■ **DOCUMENT**:
* Start *
So the following was occasioned by Donald Trump beclowning himself on the abortion issue, but it is not about that particularly. He said, remember, that women who get abortions should, were the practice to become illegal, receive some sort of punishment. He held to that position for about ten minutes, but it was long enough to get this particular issue on the table. I responded to that situation here, and some conversation about my statements followed — on Facebook, Twitter, and here. But more needs to be said about it.
So the question is this. Should women who procure abortions be charged with anything? Should there be any penalty? Ever?
That question in turn divides into two questions. First, are we in the pro-life world proposing any penalties for women now or in the foreseeable future? The answer to that question is no, for reasons I addressed in the first post.
But the second question concerns an ideal biblical republic, and involves the logic of the thing. If abortion is murder, then who is the murderer? And even if the murderer is the abortionist, on what grounds could we possibly say that the mother can never be complicit?
So say that all this postmillennialism stuff is true, and a thousand years from now we have believing magistrates, a faithful people in the main, biblical laws, and all those unfortunate people who were born with a critical spirit have no scope for their blogging talents. Everything in the civil realm is exactly as it ought to be. What would the case be then? Could there be any penalty then? The answer here is of course, but it is an of course that requires very careful exposition. If we argue in favor of governing by slogan, it just shows that we aren’t prepared to govern anything. Biblical law is the absolute truth of God, but that doesn’t mean that it is assembled out of two by fours.
* End *
■ **RECORDS SHOWN**:
* Start *
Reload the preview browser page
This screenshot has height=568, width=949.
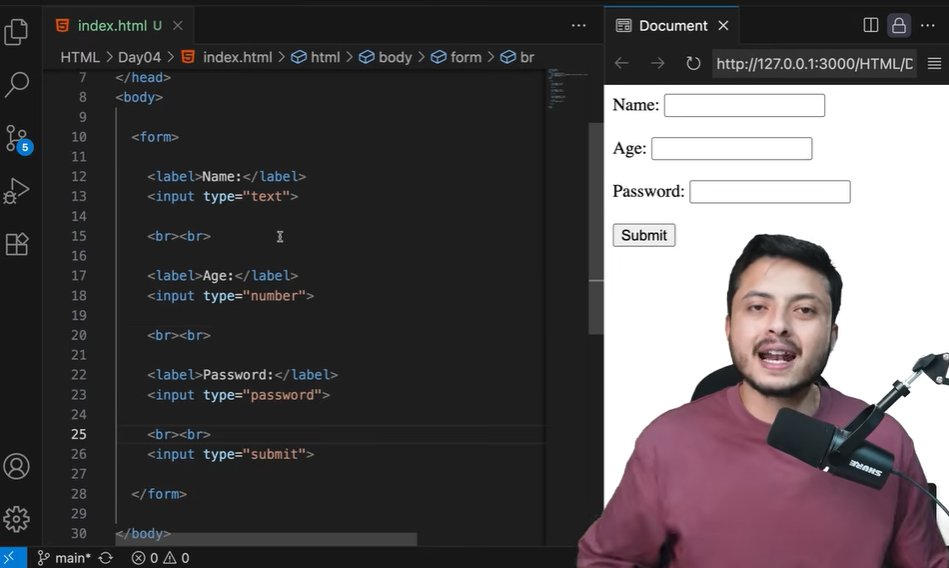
* End *
* Start *
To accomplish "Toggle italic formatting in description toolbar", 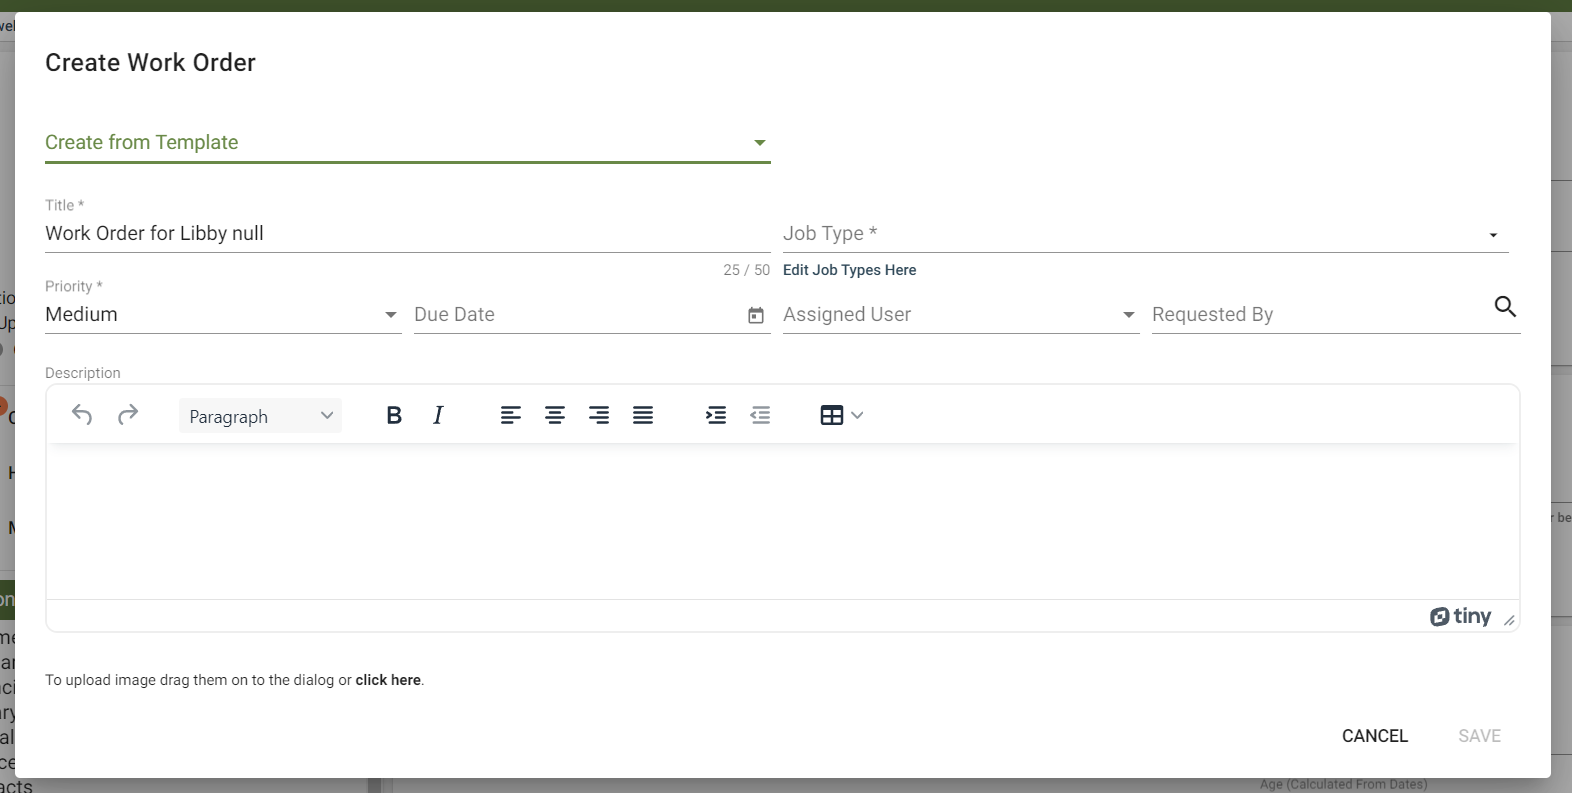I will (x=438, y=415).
* End *
■ **GOAL**:
Write out the full post on penalties for women who procure abortions, word for word. This material was drawn from a different source than the text.

■ **WORKED SOLUTION**:
So the following was occasioned by Donald Trump beclowning himself on the abortion issue, but it is not about that particularly. He said, remember, that women who get abortions should, were the practice to become illegal, receive some sort of punishment. He held to that position for about ten minutes, but it was long enough to get this particular issue on the table. I responded to that situation here, and some conversation about my statements followed — on Facebook, Twitter, and here. But more needs to be said about it.
So the question is this. Should women who procure abortions be charged with anything? Should there be any penalty? Ever?
That question in turn divides into two questions. First, are we in the pro-life world proposing any penalties for women now or in the foreseeable future? The answer to that question is no, for reasons I addressed in the first post.
But the second question concerns an ideal biblical republic, and involves the logic of the thing. If abortion is murder, then who is the murderer? And even if the murderer is the abortionist, on what grounds could we possibly say that the mother can never be complicit?
So say that all this postmillennialism stuff is true, and a thousand years from now we have believing magistrates, a faithful people in the main, biblical laws, and all those unfortunate people who were born with a critical spirit have no scope for their blogging talents. Everything in the civil realm is exactly as it ought to be. What would the case be then? Could there be any penalty then? The answer here is of course, but it is an of course that requires very careful exposition. If we argue in favor of governing by slogan, it just shows that we aren’t prepared to govern anything. Biblical law is the absolute truth of God, but that doesn’t mean that it is assembled out of two by fours.